Dia bukannya Mika anak kelas sebelah?”.
“Namaku
Riandra Aditya Mika, Rey”. Kata Mika dengan senyum yang tak lepas dari wajah
kalemnya.Tiba-tiba semua yang ada dikamar Rey satu per satu keluar dan hanya
ada Rey, Mika dan sebuah Gitar yang kini diraih Mika.
“Maaf
Rey tadi Guru Fisika keburu masuk kelas, aku belum lengkap nulis namaku”.
Lanjut Mika.
“Jadi?
Kamu yang chattingan sama aku tadi malem? Rain?”. Mika mengangguk. Rey masih
belum bisa percaya.
“Iya,
sejak kecil aku dipanggil Rian mungkin hanya sedikit orang yang manggil aku
Mika dan salah satu orang yang manggil aku Mika ya kamu. Sengaja aku menulis
namaku menjadi Rain agar nama kita terlihat sama. Puput udah cerita tentang
kamu ke aku. Tapi aku nggak pernah membolehkan Puput untuk menceritakan
semuanya ke kamu. Aku memperhatikanmu Rey”. Rey masih bengong tak percaya bahwa
yang sedang berbicara dengannya adalah Mika.
“Perempuan
yang menjemputku saat hujan itu bukan pacarku, dia sepupuku Rey. Jadi, udah
punya pacar Rey?”. Mika mengucap kalimat yang tadi malam ditulis Rey. Rey
menggeleng pelan. Senyumnya kini megikuti arah hati. Matanya bertemu dengan
mata Mika yang ditutupi kaca minus. Lama. Kemudian Mika melanjutkan
kata-katanya.
“Jadian
yuk!”.
Rey
mengangguk.
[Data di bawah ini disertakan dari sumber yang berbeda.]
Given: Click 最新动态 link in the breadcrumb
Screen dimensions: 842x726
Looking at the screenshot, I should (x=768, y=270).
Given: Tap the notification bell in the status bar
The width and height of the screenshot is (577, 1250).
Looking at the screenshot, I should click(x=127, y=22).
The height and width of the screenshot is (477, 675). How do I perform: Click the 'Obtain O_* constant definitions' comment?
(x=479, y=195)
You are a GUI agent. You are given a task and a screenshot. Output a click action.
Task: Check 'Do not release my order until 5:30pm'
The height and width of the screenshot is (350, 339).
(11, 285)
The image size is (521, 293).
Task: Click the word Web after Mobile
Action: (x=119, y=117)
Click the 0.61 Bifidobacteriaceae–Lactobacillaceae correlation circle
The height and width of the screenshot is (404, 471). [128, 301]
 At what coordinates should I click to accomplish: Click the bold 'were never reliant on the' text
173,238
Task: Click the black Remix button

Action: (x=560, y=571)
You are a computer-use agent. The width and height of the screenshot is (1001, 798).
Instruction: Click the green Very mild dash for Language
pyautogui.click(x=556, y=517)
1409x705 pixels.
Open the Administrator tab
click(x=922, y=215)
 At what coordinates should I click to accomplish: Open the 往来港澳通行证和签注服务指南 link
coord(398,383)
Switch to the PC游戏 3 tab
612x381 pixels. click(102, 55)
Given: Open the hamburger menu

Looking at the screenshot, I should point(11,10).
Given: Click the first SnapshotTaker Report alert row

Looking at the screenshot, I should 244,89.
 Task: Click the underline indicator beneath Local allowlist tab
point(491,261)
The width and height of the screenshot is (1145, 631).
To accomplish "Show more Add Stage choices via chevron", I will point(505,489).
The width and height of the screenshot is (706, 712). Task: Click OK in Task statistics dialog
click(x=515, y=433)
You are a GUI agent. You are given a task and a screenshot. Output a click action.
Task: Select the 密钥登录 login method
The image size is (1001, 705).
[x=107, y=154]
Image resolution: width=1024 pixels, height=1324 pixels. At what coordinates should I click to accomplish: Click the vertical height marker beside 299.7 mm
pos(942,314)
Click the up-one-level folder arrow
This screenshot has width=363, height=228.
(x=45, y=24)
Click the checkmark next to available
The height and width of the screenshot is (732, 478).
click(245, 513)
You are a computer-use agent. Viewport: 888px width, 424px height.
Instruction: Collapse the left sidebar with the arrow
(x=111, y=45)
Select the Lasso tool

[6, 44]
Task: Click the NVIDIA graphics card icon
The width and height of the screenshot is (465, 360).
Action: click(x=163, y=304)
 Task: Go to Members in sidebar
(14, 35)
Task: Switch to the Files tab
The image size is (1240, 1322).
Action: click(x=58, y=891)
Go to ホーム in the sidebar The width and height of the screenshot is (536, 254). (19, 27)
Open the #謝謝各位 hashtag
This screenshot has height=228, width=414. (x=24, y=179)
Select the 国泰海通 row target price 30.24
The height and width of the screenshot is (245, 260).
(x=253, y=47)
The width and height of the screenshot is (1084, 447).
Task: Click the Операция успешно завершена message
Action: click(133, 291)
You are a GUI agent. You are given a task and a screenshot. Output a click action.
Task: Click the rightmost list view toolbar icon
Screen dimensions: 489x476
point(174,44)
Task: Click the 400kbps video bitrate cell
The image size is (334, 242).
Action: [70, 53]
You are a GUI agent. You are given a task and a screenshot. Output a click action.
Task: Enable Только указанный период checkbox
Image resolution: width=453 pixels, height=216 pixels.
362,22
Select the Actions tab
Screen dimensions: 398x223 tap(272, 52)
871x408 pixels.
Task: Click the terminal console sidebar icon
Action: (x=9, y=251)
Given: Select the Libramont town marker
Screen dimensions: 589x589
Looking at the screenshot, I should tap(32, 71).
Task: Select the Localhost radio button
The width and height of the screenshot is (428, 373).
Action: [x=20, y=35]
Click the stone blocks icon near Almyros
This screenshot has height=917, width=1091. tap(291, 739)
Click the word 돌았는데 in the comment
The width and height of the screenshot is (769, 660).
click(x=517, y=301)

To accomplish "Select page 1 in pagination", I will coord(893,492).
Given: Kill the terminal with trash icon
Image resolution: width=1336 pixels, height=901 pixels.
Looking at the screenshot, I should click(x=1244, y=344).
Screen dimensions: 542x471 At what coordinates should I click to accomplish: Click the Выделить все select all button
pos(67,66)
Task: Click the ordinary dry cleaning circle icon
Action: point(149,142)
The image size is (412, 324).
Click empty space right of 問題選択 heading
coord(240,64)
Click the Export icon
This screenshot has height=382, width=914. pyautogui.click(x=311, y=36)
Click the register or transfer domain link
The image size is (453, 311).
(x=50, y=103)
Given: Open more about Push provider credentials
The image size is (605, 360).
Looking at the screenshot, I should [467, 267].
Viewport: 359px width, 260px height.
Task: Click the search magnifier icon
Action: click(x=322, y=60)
Sebuah lagu yang Rey kenal kini dimainkan Mika diiringi dawai gitar
yang Mika genjreng sendiri.
I
wanna love you like a huricane, i wanna love you like a mountain rain...
“Aku
yang meminta lagu itu diputar Rey. Dalam waktu yang sama kita meminta seseorang
untuk memutarkan lagu untuk seorang terspesial dihati kita”. Saat itu semua
lendir yang ada di hidung Rey seperti hilang, panas yang terasa terganti sepoi
angin yang membawa Rey terbang bersama Mika.
“Cium...cium...”.
Suara-suara diluar kamar membuat gaduh dan menghilangkan suasana romantis yang
ada di dalam kamar.
“Eh
eh eh nggak boleh, nggak boleh”. Mama buru-buru mencegah yang ternyata juga
ikut menguping dari tadi. Semuanya jadi tertawa bersama.
Oh
Mika/ nyatanya hanya salah pahamku saja/ nyatanya kau juga cinta/ jadi tak lagi
aku galau merana. Itulah bait terakhir puisi Rey untuk Mika.